I was reminded this past week that when you engage legal counsel to file a lawsuit, always beware of the possible counterclaim.
A client needs to tell his attorney everything about a potential litigation matter, including whether the opponent may have their own claims against the client. Years ago, I brought in a new client to the large law firm where I was an associate attorney. The new client wanted to file a modest claim against his former employer for unpaid compensation to which he felt entitled.
We met with the new client and went over ALL the related facts and circumstances in substantial detail. It is essential that your attorney know EVERYTHING associated with your situation if he or she is to advise you and possibly represent you in court if you chose to proceed by filing a complaint.
During the client meetings we learned that the client was operating a new business in violation of his non-competition agreement with his former employer.

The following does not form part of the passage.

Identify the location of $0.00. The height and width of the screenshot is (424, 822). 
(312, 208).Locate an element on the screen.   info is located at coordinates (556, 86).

Further, this the noncompetition agreement appeared to be enforceable.
So, what did we do?
Do not bring claims if asserting them will result in a much larger counterclaim against your client.
We advised the client to forget about his modest claim for unpaid compensation. If we had gone ahead and filed it, the former employer would have become aware of the client's new business and would have filed a counterclaim seeking to shut down this business.
In essence, we chose to let the sleeping dog lie by not asserting the claim. As far as I know, the former employer remained none the wiser as our new client proceeded to build his new business with no interference from his former employer.
Commercial litigation is a tricky business, and it is always important to consider all issues when deciding whether to pursue a claim. One particularly important issue to consider is whether filing a complaint over a small matter will trigger a much larger counterclaim in response.